(Stored data entries)
══════════

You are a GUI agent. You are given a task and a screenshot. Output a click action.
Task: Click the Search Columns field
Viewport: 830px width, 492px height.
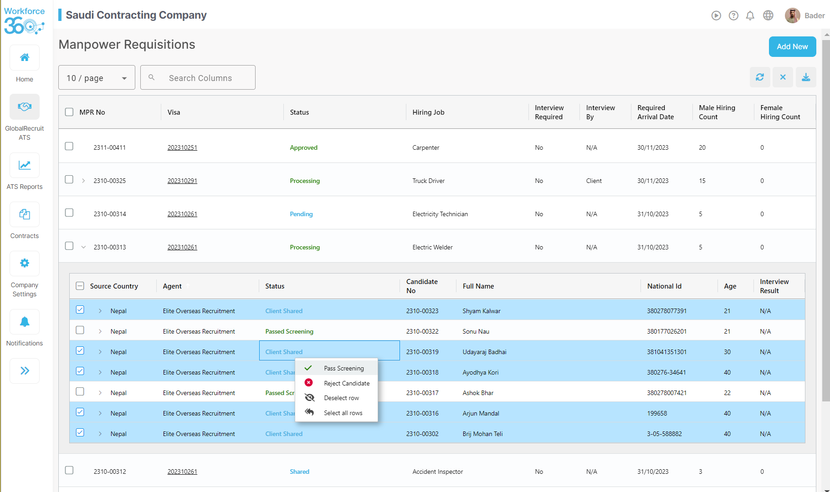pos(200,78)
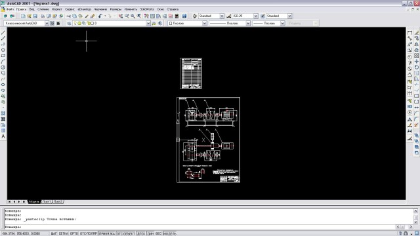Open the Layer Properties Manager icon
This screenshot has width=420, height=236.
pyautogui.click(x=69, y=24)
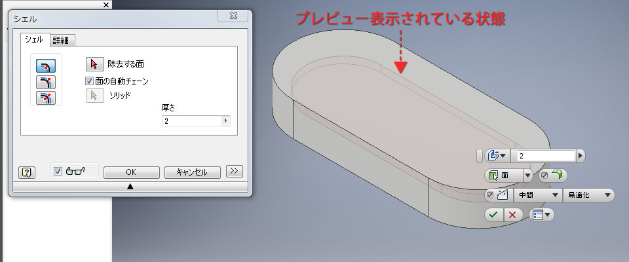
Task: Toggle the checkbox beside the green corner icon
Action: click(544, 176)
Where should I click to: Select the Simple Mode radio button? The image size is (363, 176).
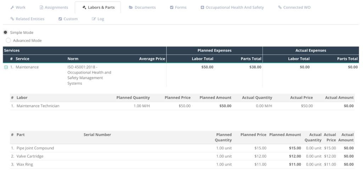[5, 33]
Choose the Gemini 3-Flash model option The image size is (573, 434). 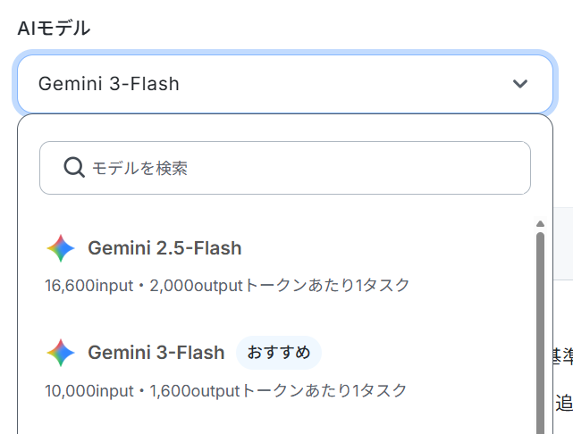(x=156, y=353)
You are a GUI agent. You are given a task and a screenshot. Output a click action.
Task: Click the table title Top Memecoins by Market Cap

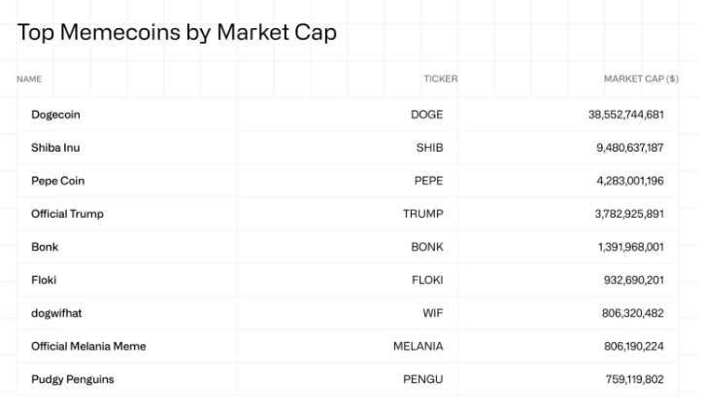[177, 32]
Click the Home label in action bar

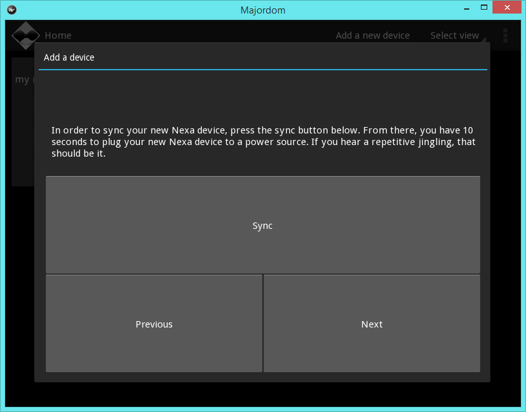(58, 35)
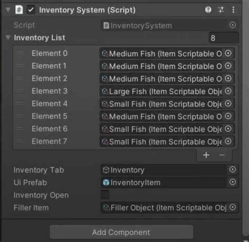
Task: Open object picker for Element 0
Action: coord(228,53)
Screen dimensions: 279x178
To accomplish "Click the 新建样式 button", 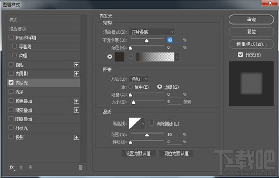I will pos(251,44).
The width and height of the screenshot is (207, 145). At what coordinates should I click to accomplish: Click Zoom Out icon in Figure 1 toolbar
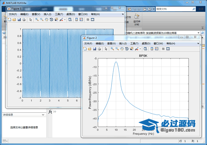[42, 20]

══════════

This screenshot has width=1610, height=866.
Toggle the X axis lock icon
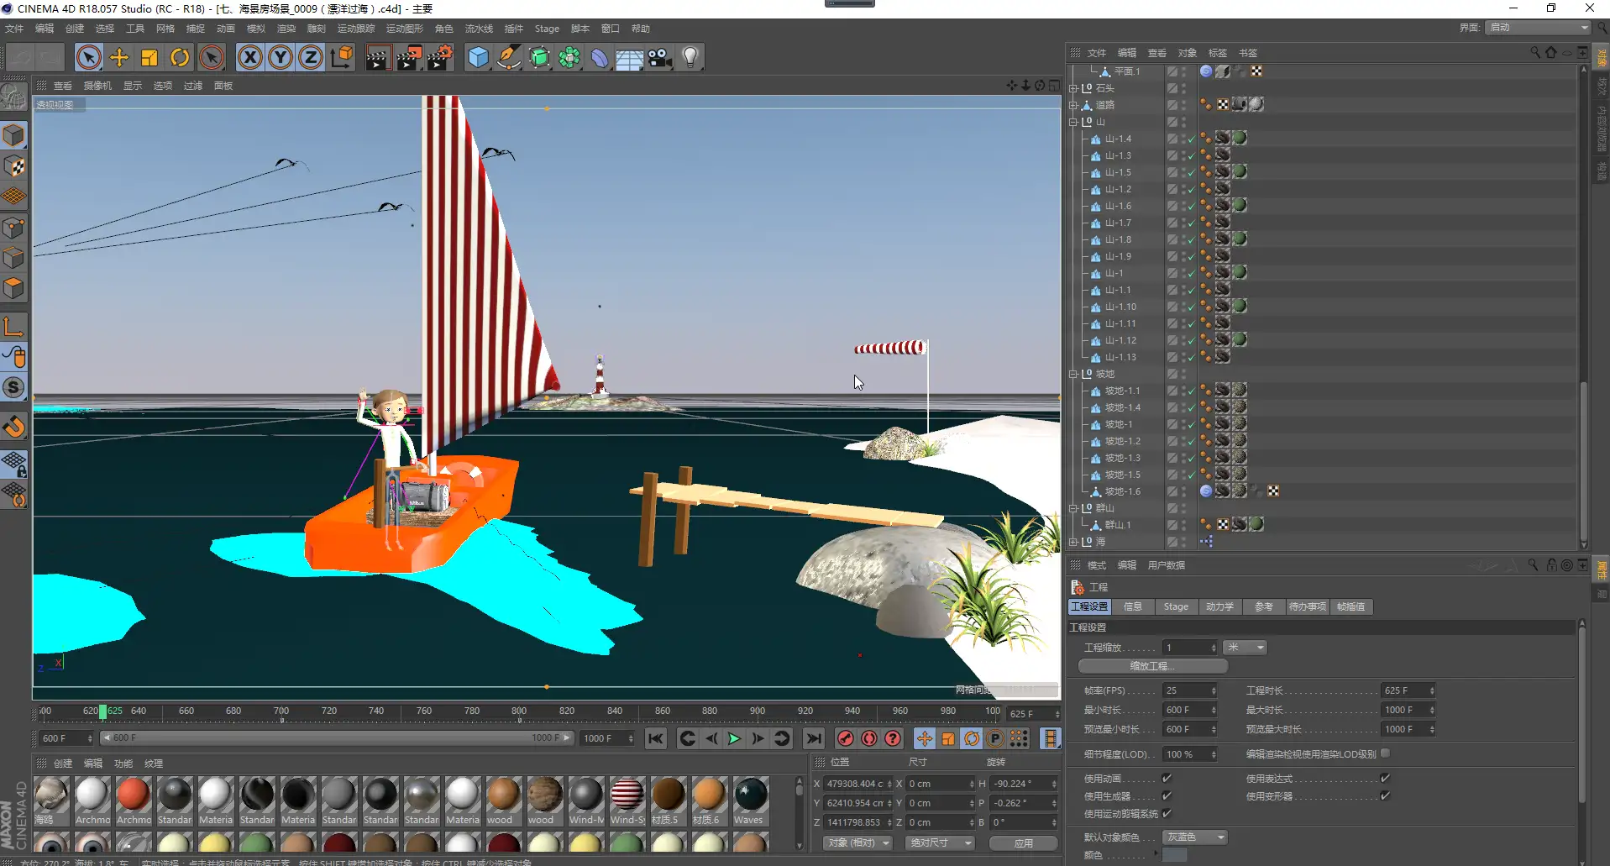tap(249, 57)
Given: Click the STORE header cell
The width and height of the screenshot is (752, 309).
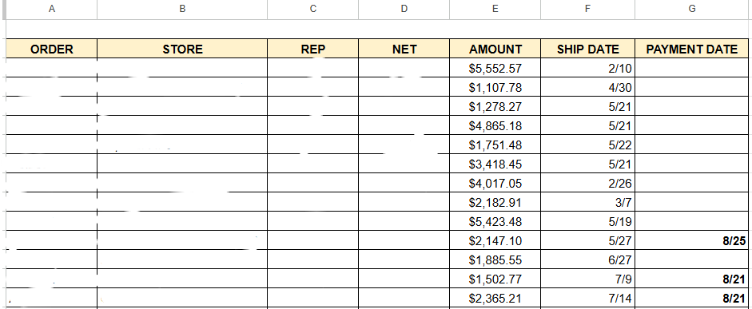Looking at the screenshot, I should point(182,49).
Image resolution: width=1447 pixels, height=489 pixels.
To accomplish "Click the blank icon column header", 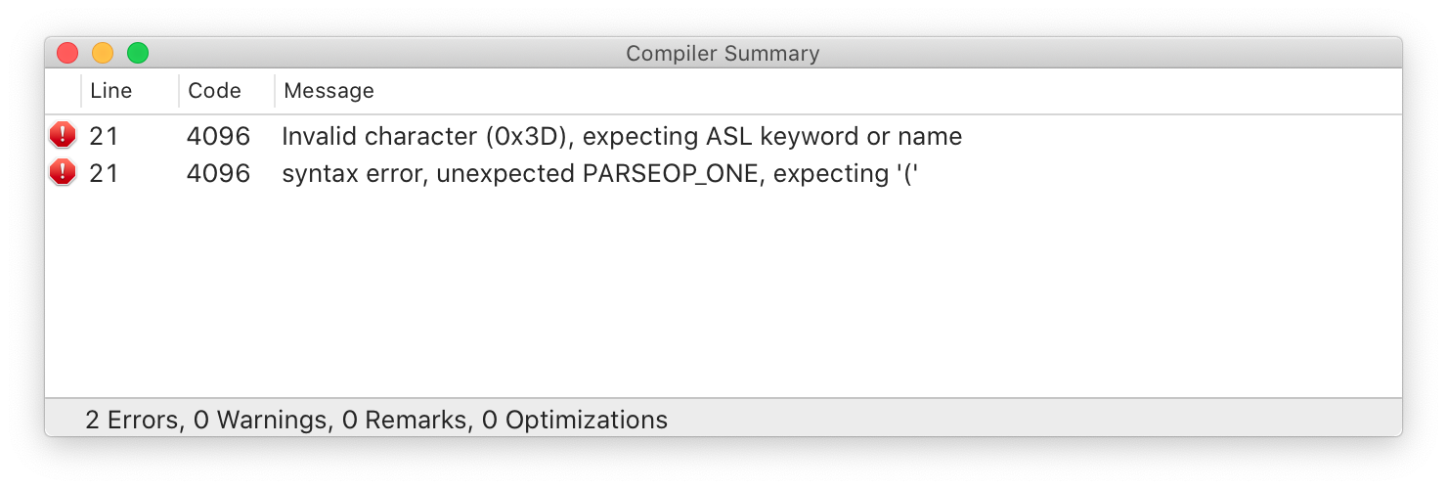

══════════

**ACTION ITEM**
Set the pictures aside and retype exactly the lines above from the line with "Image resolution: width=1447" to the line with "the blank icon", both included, adding no others.

**OUTPUT BELOW**
Image resolution: width=1447 pixels, height=489 pixels.
To accomplish "Click the blank icon column header", 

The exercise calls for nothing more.